Global communications infrastructure provider, Zayo Group Holdings Inc., in its yearly Distributed Denial of Service
(DDoS) report, has disclosed that the global landscape of increasing digitisation, political unrest and the emergence of widespread adoption of work-from-home have contributed to an increase in DDoS attacks, which jumped 200 per cent in the half year 2023 compared to the full year 2022.

The report observed that there was a rapid acceleration of attacks, a 314 per cent increase in overall attacks from the first half of 2022 to the first half of 2023. It stressed that putting it lightly in some industries, the growth was over 1,300 per cent.

According to the report, Q2 2023 reached a fever pitch. It explained that as attackers continue to exploit the sophistication of AI and automation, there was a 387 per cent increase in attack activity from Q1 to Q2 of this year alone.

Speaking on industries under fire, Zayo Group, said telecommunications companies were prime targets for attackers due to the critical role telecoms providers play in providing communication and Internet services. The industry saw the most frequent attacks; accounting for roughly half of the total attack volume, with more than 37,000 attacks in the first half of 2023.

It said that education, which had the highest frequency of attacks in the first half of 2022, was just behind the telecommunications industry. Cloud and Software as a Service (SaaS) companies also saw a significant increase in the frequency of attacks from the first half of 2022 to the first half of 2023.

Also, it said retail, telecommunications and media companies experienced the largest attacks, with an average attack size of 3Gbps across all three verticals, which is a large enough attack to take down one to two offices depending on the company size. The largest aggregate attack, against the telecoms sector, was 978 Gbps. In comparison, in 2022, telecommunications and the government experienced the largest attacks.

According to the report, the government sector experienced the longest attacks of any sector, a change from healthcare in 2022. Across all industries, the average duration of attacks increased by 216 per cent from Q1 to Q2, with the finance industry seeing the largest leap from 41 minutes to 108 minutes.

Zayo Group explained that DDoS attacks are the most common cyberattack against an organization’s online presence. These are deliberate attacks in which a target’s Internet circuit is flooded with fake or illegitimate traffic to prevent true user traffic from passing.
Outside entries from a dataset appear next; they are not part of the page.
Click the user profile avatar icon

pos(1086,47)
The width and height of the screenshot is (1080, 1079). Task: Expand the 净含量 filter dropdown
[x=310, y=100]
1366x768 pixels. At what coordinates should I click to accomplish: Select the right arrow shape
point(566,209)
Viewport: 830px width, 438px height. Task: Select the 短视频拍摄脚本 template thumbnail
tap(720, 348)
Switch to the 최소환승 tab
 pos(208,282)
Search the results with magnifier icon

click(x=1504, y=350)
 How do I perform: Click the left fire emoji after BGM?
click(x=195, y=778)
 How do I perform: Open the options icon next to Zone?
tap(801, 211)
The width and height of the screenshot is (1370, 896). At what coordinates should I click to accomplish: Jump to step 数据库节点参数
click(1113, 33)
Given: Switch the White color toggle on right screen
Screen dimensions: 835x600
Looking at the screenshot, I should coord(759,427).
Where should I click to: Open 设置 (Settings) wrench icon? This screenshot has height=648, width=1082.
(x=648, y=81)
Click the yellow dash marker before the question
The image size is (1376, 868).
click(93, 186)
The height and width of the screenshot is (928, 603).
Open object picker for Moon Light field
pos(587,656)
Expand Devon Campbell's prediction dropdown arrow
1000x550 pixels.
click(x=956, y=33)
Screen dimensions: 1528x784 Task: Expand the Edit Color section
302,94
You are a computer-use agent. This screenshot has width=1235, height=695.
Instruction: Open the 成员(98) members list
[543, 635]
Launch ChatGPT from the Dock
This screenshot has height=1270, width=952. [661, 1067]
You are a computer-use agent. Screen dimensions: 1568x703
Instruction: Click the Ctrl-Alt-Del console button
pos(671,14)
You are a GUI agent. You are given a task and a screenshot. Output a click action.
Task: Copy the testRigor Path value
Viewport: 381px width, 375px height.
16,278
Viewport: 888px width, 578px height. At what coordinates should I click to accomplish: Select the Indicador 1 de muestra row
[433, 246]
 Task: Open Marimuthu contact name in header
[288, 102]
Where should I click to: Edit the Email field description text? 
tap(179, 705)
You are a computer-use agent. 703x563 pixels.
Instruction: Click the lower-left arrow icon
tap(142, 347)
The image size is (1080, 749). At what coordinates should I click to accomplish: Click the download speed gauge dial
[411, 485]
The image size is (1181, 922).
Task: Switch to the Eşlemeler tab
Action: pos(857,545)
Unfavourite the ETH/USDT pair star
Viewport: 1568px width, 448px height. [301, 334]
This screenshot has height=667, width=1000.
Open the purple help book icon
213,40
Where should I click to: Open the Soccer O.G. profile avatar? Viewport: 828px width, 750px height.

Even small attacks can cause hours of downtime, resulting in immense costs for businesses, including lost money, time, customers and reputation.

Even small businesses are hit hard, with average costs of $120,000 to recover.
SVP of Packet and Product Software Engineering at Zayo, Anna Claiborne, said: “When your business will get hit by a DDoS attack is a game of probability.

“With a huge rise in attacks in 2023 and more attacks over 100Gbps, the odds are not in your favor. While there are myriad of statistics on the cost of remediating a DDoS attack, the long-tail loss of customer confidence after an attack is difficult to quantify and even more difficult to fix. Running any business on the Internet without DDoS protection is a risk, and you have to ask yourself if it’s one worth taking.”